Brief >> Transcribe the listing below only from the line with "You are a GUI" up to and including the line with "Task: Follow @elicalebon".
[[ Excerpted data open ]]
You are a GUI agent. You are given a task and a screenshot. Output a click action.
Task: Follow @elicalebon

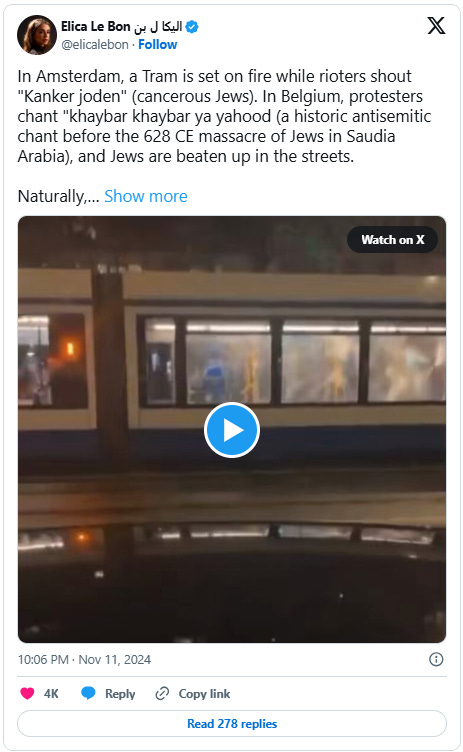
[[ Excerpted data closed ]]
[[ Excerpted data open ]]
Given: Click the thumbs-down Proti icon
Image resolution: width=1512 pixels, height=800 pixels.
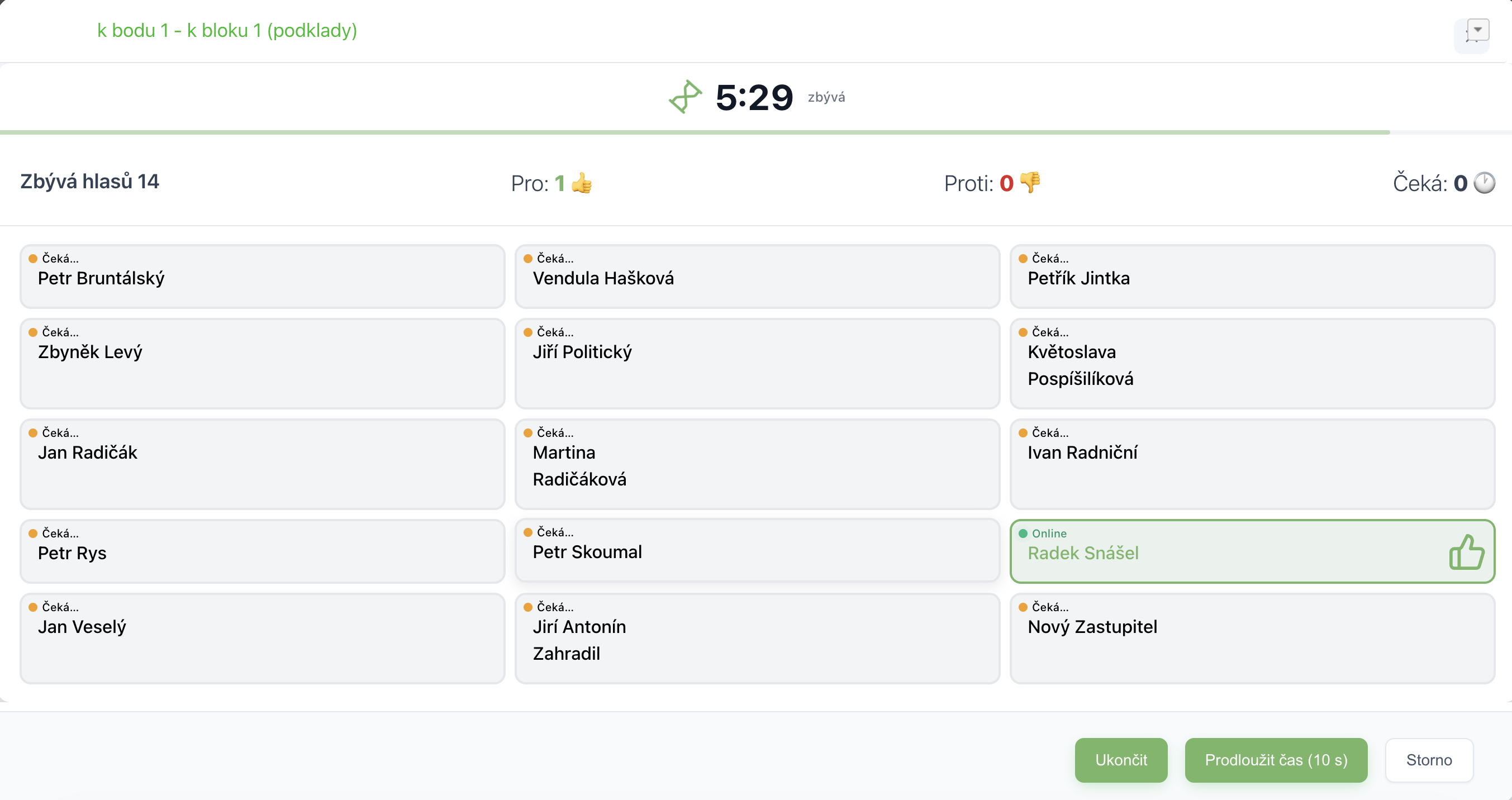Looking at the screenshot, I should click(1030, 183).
[[ Excerpted data closed ]]
[[ Excerpted data open ]]
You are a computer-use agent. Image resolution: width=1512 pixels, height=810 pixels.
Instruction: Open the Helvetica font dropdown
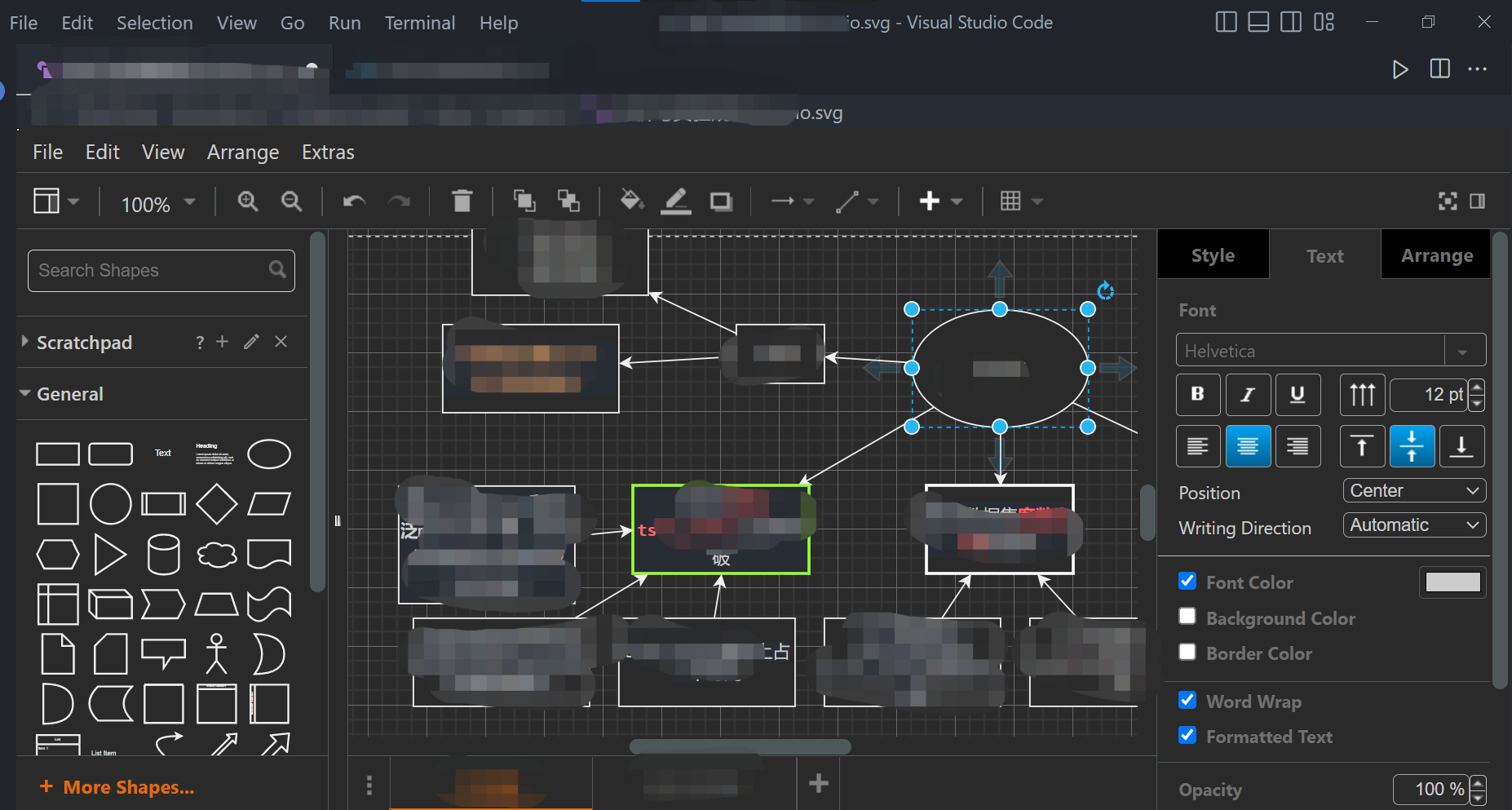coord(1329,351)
[[ Excerpted data closed ]]
Your response >>
You are a GUI agent. You are given a task and a screenshot. Output a click action.
Task: Follow @elicalebon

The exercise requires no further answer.